In this April 19, 1942, WQXR broadcast, Milton Cross and WNYC's Tommy Cowan (formerly of WJZ Newark) re-enact their chance meeting in early 1922 at a YMCA swimming pool. During that encounter, Cowan invited the young singer to join him on the air at WJZ, the New York metropolitan area's first radio station (where Cowan was the station's first and only announcer at the time), effectively launching Cross's renowned broadcasting career. Cross later became the first official voice of the Metropolitan Opera, where he announced regularly for forty-three years before both NBC and ABC microphones.

Although Milton Cross would become known as the 'dean of announcers,' his relationship with the broadcast microphone began at WJZ as a tenor soloist and continued for a couple of months on various music programs. As he explains to Cowan in this somewhat hokey recreation, the 24-year-old's modest aim in life was to be a public school music teacher.
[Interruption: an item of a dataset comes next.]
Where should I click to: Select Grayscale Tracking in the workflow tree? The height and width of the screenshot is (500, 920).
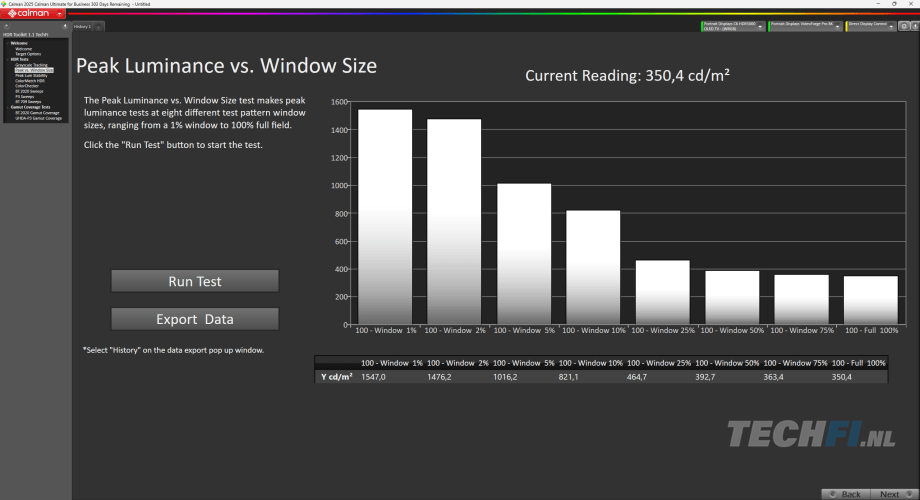31,65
But this was the dawn of broadcasting, and radio's popularity was growing with each day. By mid-March of 1922, Cross was hired as WJZ's second announcer, and it wasn't long before his career goal shifted, as he became convinced that radio announcing was as much an art as singing.  

The scripted program, Stars Are Made, takes us briefly through Cross's broadcasting milestones and advice for would-be announcers, including women. So it's no surprise the show was produced and sponsored by John F. Gilbert, the Director of the School of Radio Technique at Radio City in Rockefeller Center. Announcer Don Rich hosts it, a graduate of the school and editor of the syndicated newspaper column Radio By Rich. We also hear from Mrs. William Francis Gibbs, President of the New York Metropolitan Opera Guild and Association, who praises Cross and presents him with an award.

The School of Radio Technique was billed at the time as America's oldest school devoted exclusively to radio broadcasting. In 1947 the school produced and marketed the 'Oralexicon,' the first recorded pronouncing dictionary for classical music. The four 12-inch Vinylite records were recorded by their 'oralexicographer,' Milton Cross.